**Description of the task**
Copy out each line in the rows below that contains the string "what". Matches must have the same uppercase and lowercase letters.
--- BEGIN The data ---
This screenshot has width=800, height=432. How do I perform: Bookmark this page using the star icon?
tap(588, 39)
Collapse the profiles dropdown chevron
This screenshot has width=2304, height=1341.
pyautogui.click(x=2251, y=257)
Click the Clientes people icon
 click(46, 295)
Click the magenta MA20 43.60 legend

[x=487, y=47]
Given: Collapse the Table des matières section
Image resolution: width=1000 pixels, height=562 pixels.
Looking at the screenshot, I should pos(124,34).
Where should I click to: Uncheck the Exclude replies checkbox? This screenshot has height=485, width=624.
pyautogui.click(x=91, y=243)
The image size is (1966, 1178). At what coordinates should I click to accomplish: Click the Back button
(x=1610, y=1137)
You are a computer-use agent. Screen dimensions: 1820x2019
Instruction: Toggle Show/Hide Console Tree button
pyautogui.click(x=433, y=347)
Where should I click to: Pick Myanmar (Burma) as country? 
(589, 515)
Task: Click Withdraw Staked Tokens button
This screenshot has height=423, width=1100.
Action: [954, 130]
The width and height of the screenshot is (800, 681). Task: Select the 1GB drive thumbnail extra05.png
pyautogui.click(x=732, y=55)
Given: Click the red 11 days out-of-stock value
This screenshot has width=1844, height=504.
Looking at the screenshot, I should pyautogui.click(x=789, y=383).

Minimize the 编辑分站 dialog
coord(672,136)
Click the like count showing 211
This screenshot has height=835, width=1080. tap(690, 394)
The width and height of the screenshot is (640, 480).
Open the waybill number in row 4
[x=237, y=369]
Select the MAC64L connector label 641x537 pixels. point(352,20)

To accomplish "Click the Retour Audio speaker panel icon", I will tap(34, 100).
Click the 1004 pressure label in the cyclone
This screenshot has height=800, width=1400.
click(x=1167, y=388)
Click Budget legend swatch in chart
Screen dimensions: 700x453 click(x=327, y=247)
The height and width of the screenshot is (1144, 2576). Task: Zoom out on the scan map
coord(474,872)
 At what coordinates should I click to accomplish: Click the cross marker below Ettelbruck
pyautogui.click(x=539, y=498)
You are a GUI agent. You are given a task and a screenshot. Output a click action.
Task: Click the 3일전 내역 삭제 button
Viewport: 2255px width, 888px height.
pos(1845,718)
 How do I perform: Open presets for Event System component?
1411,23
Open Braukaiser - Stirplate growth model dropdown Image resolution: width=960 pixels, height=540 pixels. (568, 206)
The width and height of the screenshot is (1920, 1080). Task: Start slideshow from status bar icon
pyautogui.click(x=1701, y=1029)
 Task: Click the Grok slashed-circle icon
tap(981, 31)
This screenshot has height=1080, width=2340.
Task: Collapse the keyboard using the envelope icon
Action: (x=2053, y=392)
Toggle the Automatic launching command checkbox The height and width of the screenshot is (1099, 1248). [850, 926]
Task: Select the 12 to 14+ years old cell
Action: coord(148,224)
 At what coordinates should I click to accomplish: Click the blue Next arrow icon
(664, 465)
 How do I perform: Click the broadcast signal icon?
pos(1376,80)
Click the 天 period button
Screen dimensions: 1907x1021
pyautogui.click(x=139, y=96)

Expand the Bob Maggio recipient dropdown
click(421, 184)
--- END The data ---
**Correct response**
The image size is (1966, 1178). At what coordinates should I click to accomplish: Click the Back button
 At what coordinates should I click to accomplish: Click the cross marker below Ettelbruck
 At what coordinates should I click to accomplish: Click the blue Next arrow icon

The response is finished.